**To do**
Only the lines from the line that contains "Given: Click the 量: 54898 volume readout" through the final line of the entries below belong in your answer, copied exactly and without pictures.

[Saved entries]
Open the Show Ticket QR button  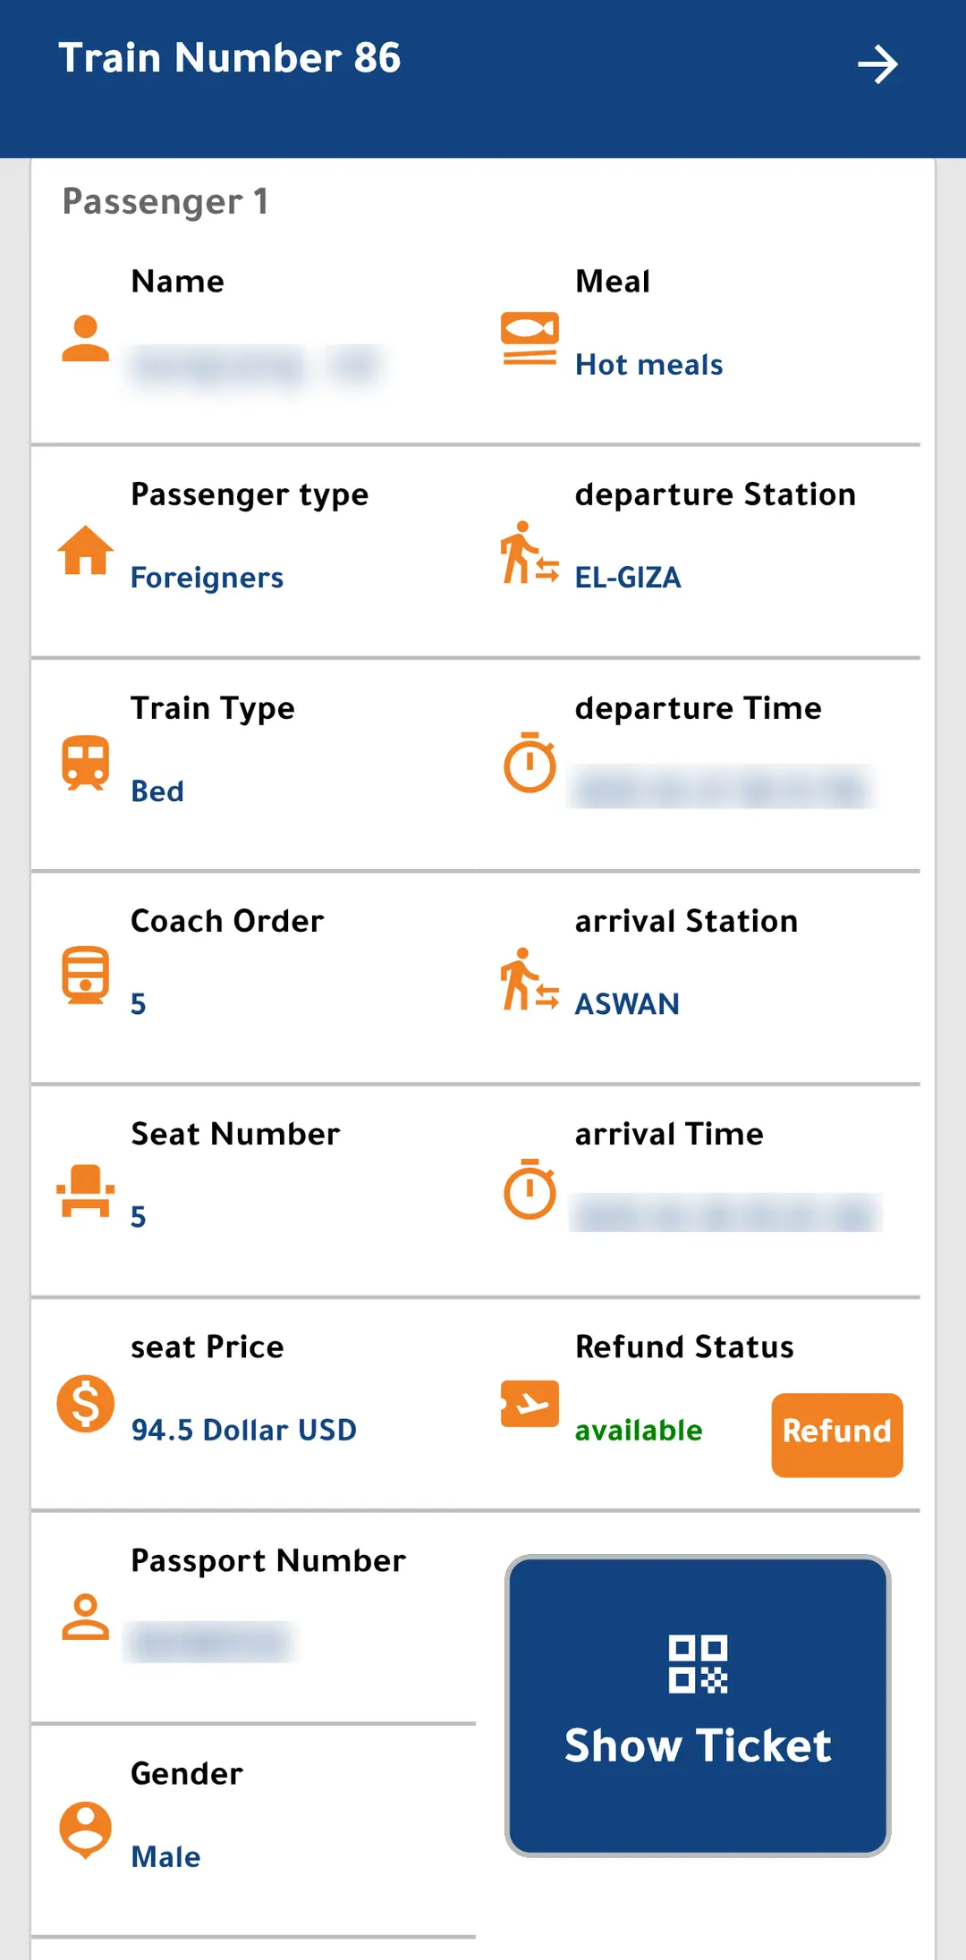pos(698,1705)
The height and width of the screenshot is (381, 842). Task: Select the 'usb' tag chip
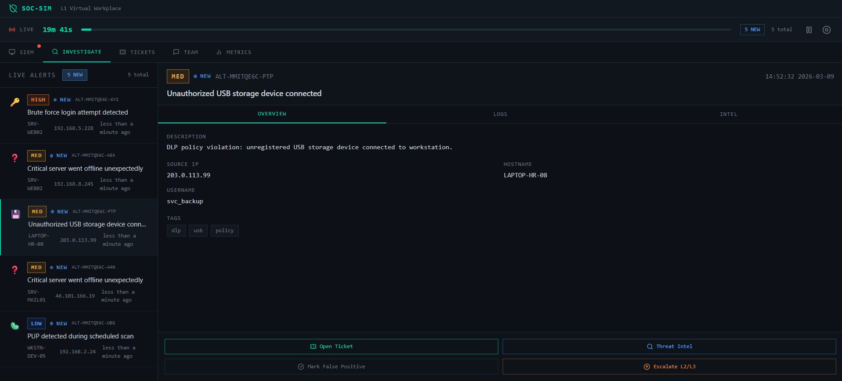198,230
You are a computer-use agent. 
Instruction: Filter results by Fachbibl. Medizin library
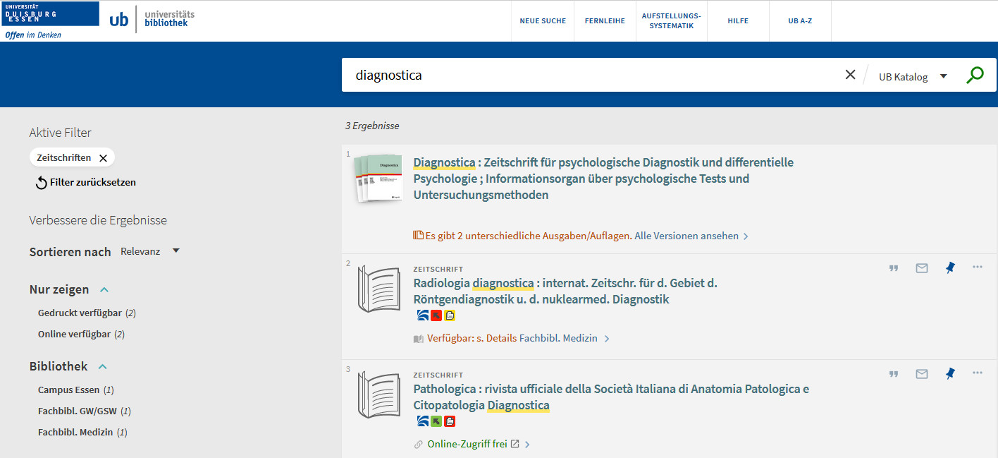coord(75,432)
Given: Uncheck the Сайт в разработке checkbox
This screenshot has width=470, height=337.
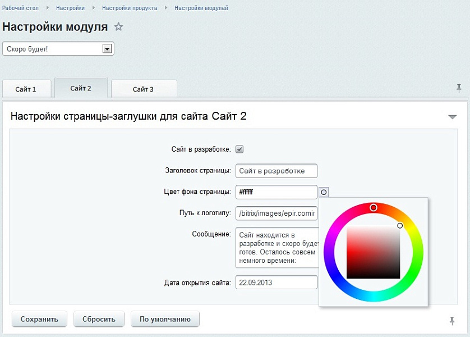Looking at the screenshot, I should click(238, 149).
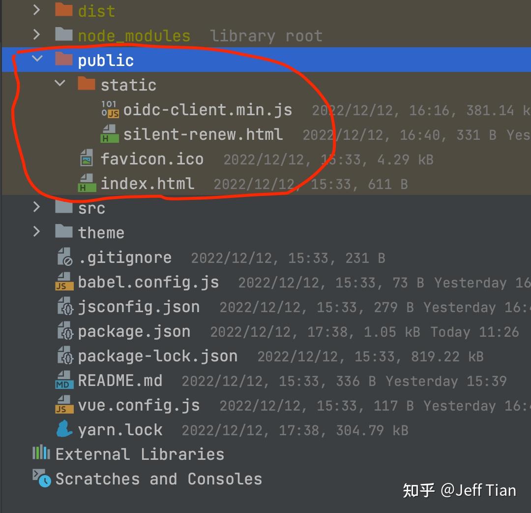Expand the theme folder
The width and height of the screenshot is (531, 513).
(36, 232)
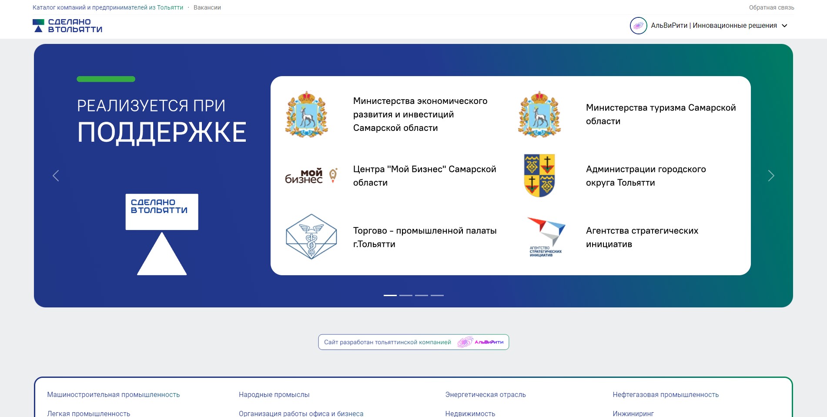Advance to the next banner slide
This screenshot has height=417, width=827.
[771, 176]
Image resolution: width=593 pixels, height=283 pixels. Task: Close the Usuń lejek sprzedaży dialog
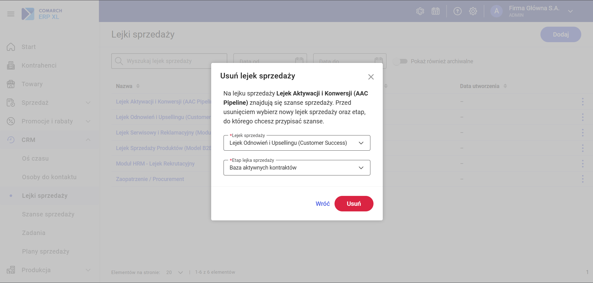tap(371, 77)
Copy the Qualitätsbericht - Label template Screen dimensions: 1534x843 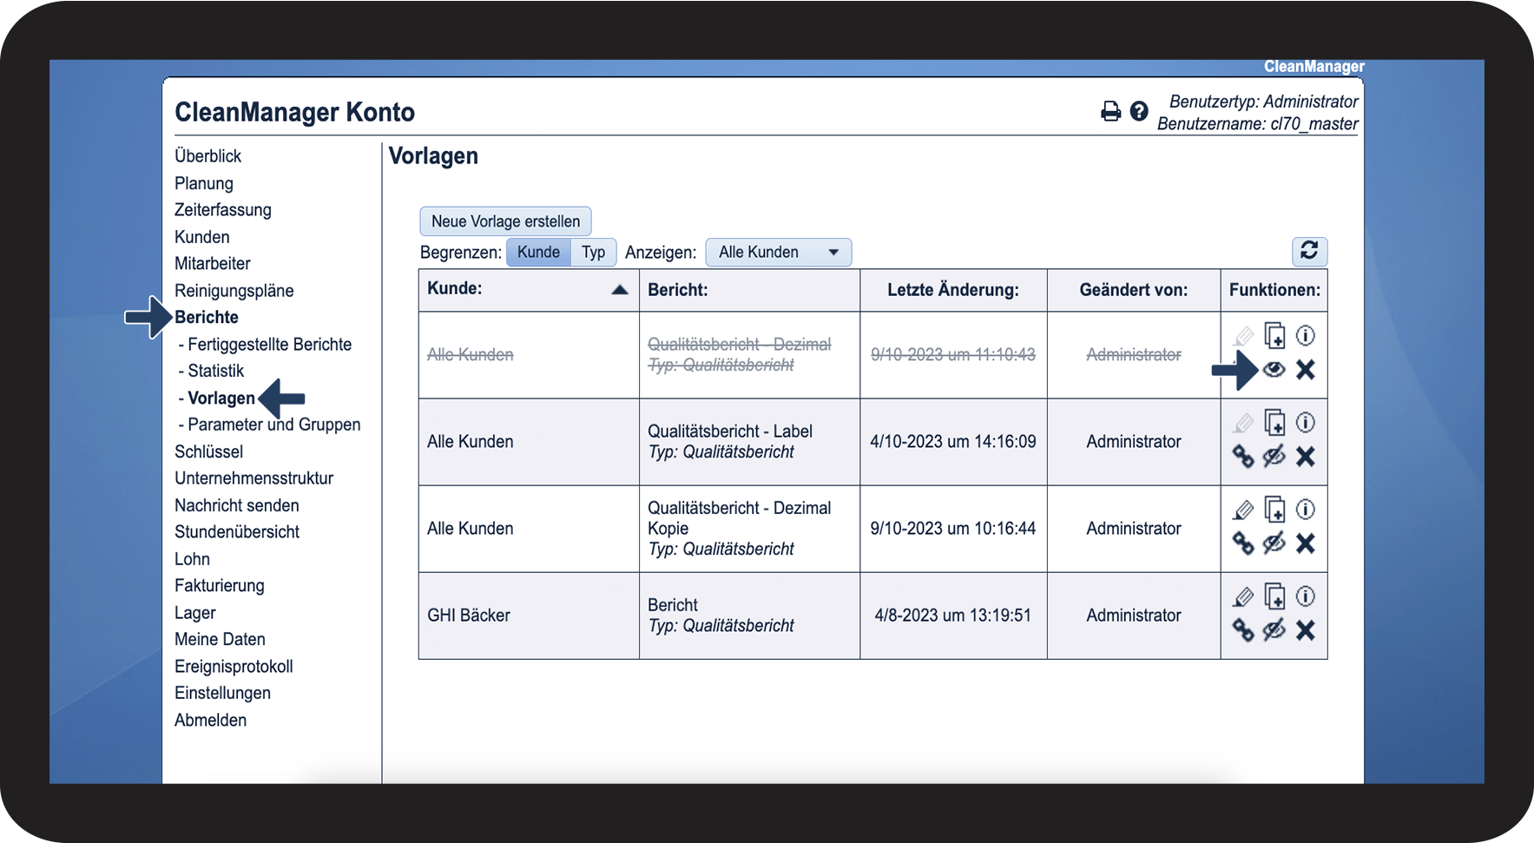pyautogui.click(x=1274, y=423)
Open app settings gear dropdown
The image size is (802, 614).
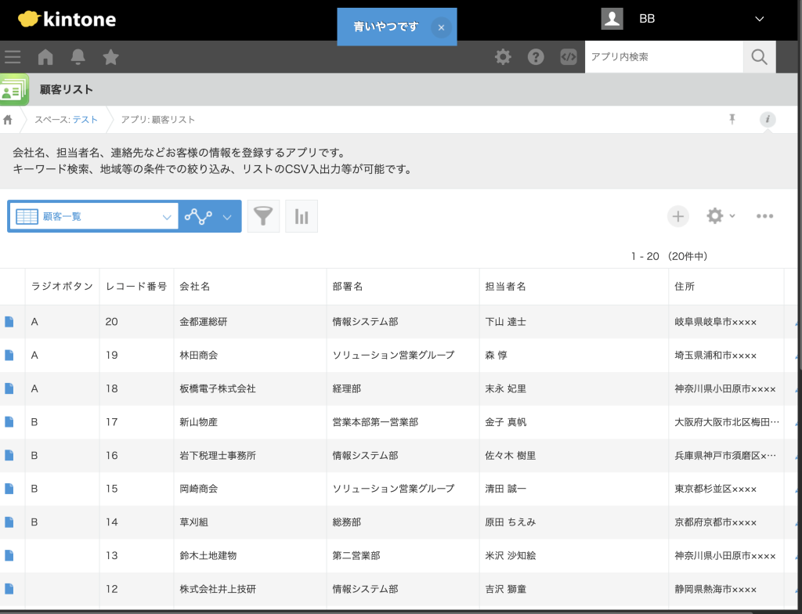720,216
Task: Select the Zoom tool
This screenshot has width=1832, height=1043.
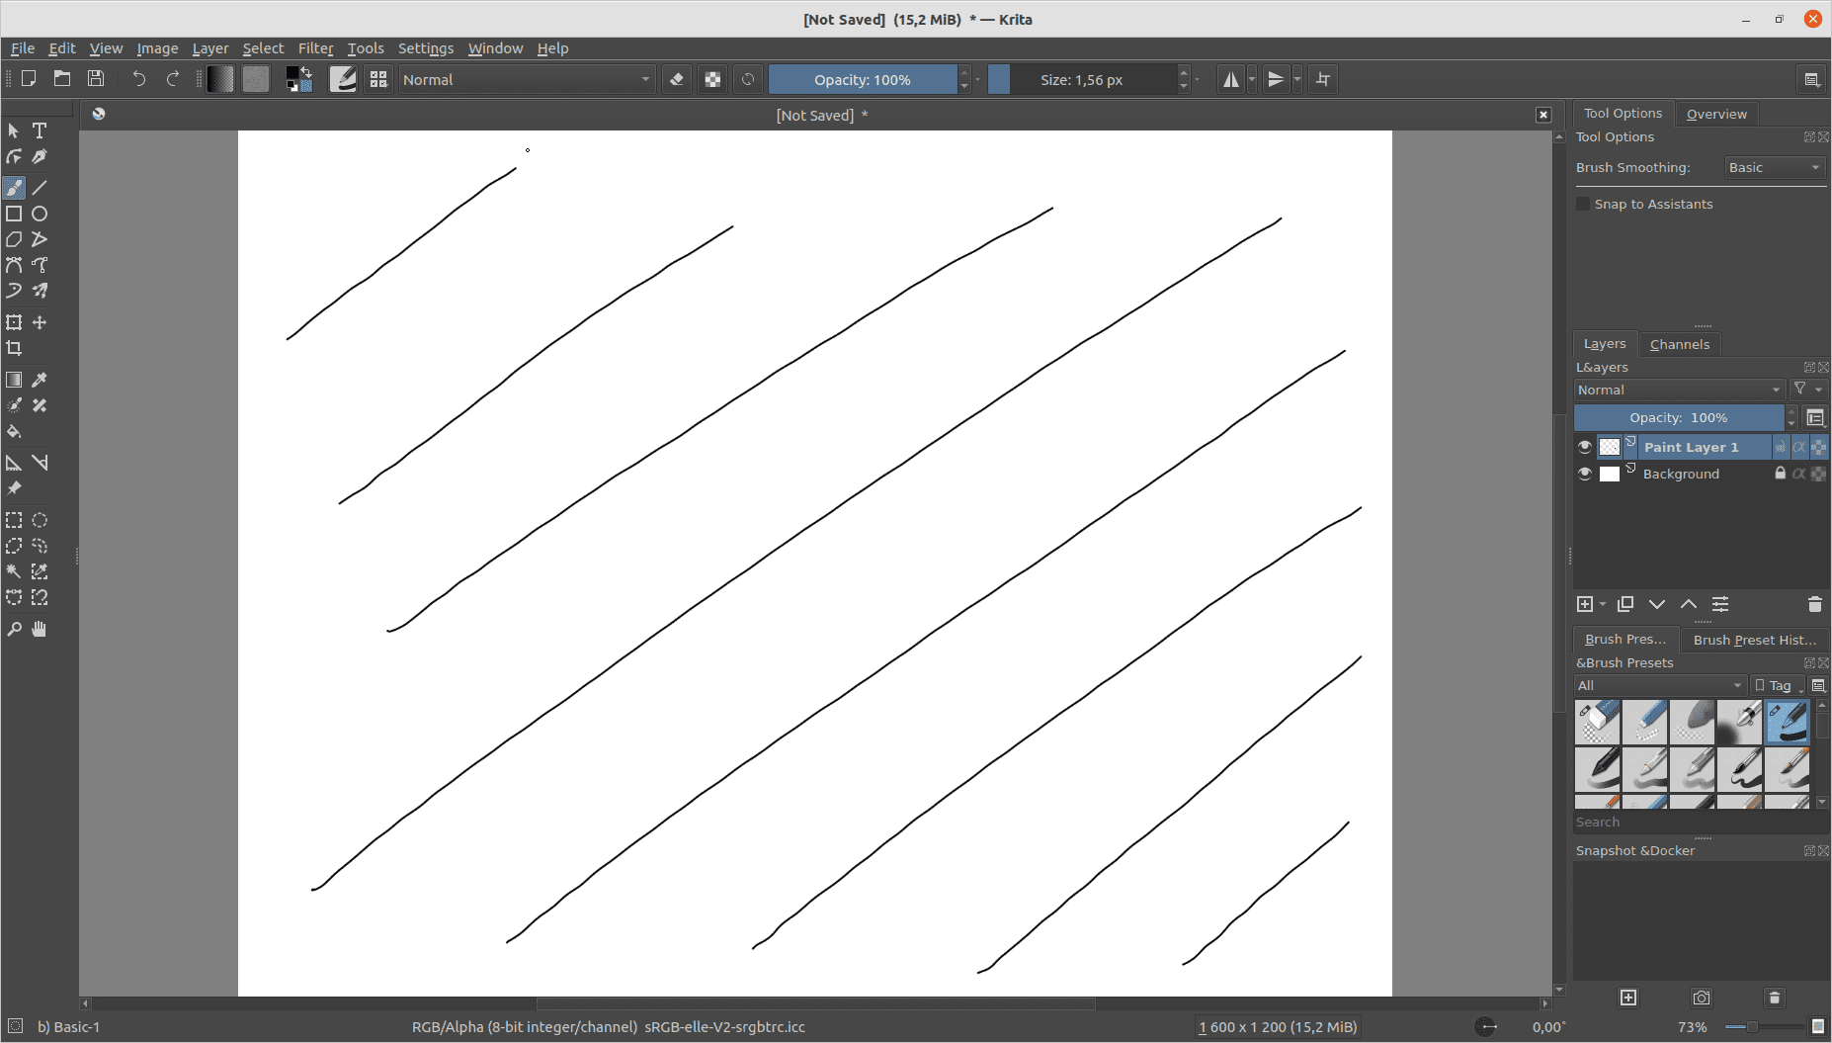Action: pyautogui.click(x=14, y=630)
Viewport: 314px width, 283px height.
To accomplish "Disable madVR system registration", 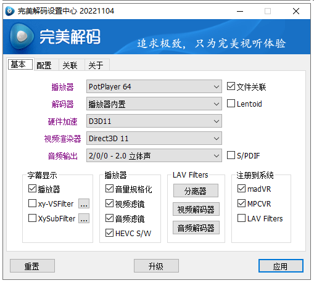I will point(241,189).
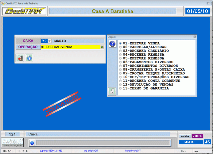Click the note icon in the Opção panel
Viewport: 213px width, 154px height.
[x=112, y=91]
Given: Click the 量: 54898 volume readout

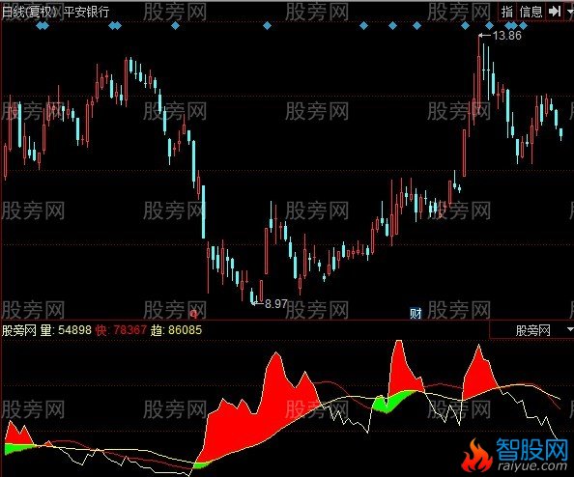Looking at the screenshot, I should pyautogui.click(x=66, y=330).
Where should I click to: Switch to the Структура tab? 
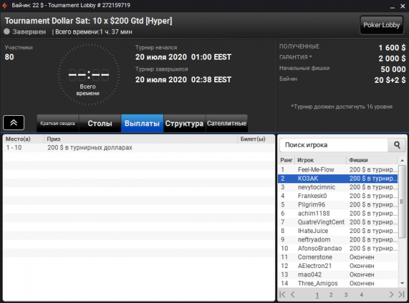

**Answer for the task**
Given: Click the 量: 54898 volume readout

Looking at the screenshot, I should pyautogui.click(x=66, y=330).
Where should I click to: Switch to the Структура tab? 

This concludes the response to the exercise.